Like many of the downsides of government policies aimed at calming the impact of the pandemic on life and livelihood, the reintegration plan for returnee migrant workers is far from adequate, and it is the lack of proactive and facilitating arrangements that have come up in the way of any meaningful outcome. Reports say a large majority of returnee migrant workers cannot apply for reintegration loan provided by the government.
The reintegration plan is no doubt an appreciable move. The objective is to engage the returnee workers, most of whom lost their jobs in overseas workplaces, in small income-generating ventures at home with soft loan till they are in a position to seek alternative means of livelihood, including availing opportunities of going back to their workplaces abroad. A recent study conducted by Ovibashi Karmi Unnayan Programme (OKUP) showed that about 80 per cent of the returnees have decided to engage themselves in activities like dairy and poultry farming, sewing, driving auto-rickshaws etc. But it is the client-unfriendly loan disbursement procedure that is found to deter the objective of the reintegration plan. The Ministry of Expatriates' Welfare and Overseas Employment introduced a loan scheme worth Tk 2.0 billion through Probashi Kallyan Bank (PKB) in July last year at a rate of 4.0 per cent interest. The money was provided by the Wage Earners' Welfare Fund (WEWF), created with the contribution of migrant workers. The scheme provides for loans ranging from Tk 100,000 to Tk 500,000 per person. The government created another fund worth Tk 5.0 billion as reintegration loan for returnee workers with higher rate of interest at 9.0 per cent for male and 7.0 per cent for female workers. While the latter is not encouraging enough to attract loan seekers, the problem with the PKB loan is its procedural needs that among others include collateral for upper ceiling beyond Tk 200,000. It has, however, been learnt that lately, because of very poor response, the collateral-free ceiling has been raised.
A FE report quoting the aforementioned OKUP study said that about 74 per cent of the interviewed migrants can barely meet their basic requirements upon return to their hometowns or villages, and many of them are yet to find any livelihood opportunities. Besides, 77 per cent of returnees who did not apply for the loan yet, will be in great misery if they are not able to access the reintegration loan, the report adds.

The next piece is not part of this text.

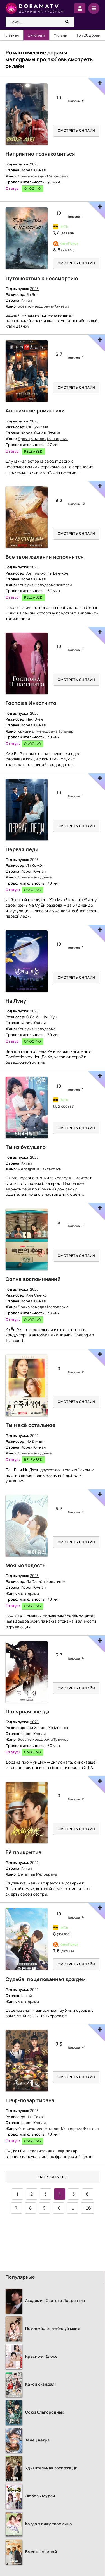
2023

With more than 300,000 migrant workers now stranded at home and having to rely on small savings, it is critically important that the authorities are more forthcoming so that the reintegration scheme makes sense. Concerned quarters believe that besides raising the collateral-free loan ceiling, there is a need to simplify the loan procedures to bring an increased number of returnees under the scheme. There is also a need to provide advisory services for firming up plans for whatever income generating plans the workers are up to.